Before You Buy What To Check Why It Matters
Cargo floor Spare, inflator, sealant, jack tools You see the real setup, not the sales script
Owner manual Flat-tire steps and restrictions You learn what the kit can and cannot do
Tire type Run-flat or standard tire That changes your backup plan after a puncture
Roadside terms Towing distance and service hours Help is only good if it reaches you fast enough
Accessory spare Price, fitment, and storage You may want one before your first long trip

Smart Ways To Travel If Your EV Has No Spare

You do not need to panic if your electric car came with no spare tire. You do need a better backup plan. Keep tire pressures right, rotate on schedule, and fix slow leaks early.

Then build a small trunk routine:

  • Check the inflator and sealant expiration date.
  • Carry a pressure gauge if the car does not show precise tire pressure.
  • Save roadside numbers in your phone before a trip.
  • Pack gloves and a flashlight.
  • Know whether your wheels can accept a brand-approved compact spare.

If you take long drives, find tire shops on your route that stock your size. EV tires can have load and noise specs that are not always sitting on every shelf.

The Right Answer For Most Buyers

So, do EV cars have spare tires? Many do not. That is normal now, not a red flag by itself. The smarter question is what the car gives you instead, and whether that backup plan fits the way you drive.

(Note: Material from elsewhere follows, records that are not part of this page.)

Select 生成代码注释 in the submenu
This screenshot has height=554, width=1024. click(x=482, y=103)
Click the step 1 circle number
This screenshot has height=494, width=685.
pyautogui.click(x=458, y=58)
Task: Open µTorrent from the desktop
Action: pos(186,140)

If you stay close to town, a repair kit and roadside coverage may be enough. If you drive long distances or head into remote areas, a compact spare or brand-approved accessory kit is still worth chasing. The right call depends on how much risk you are willing to carry in the trunk.

References & Sources

  • Tesla.“Temporary Tire Repair Kit.”Shows how Tesla’s repair kit works and lists cases where a puncture is too large or the tire is too damaged for a temporary fix.
  • Hyundai.“Tire Mobility Kit.”States that some Hyundai vehicles place a mobility kit where a spare tire would usually be and explains its purpose for small punctures.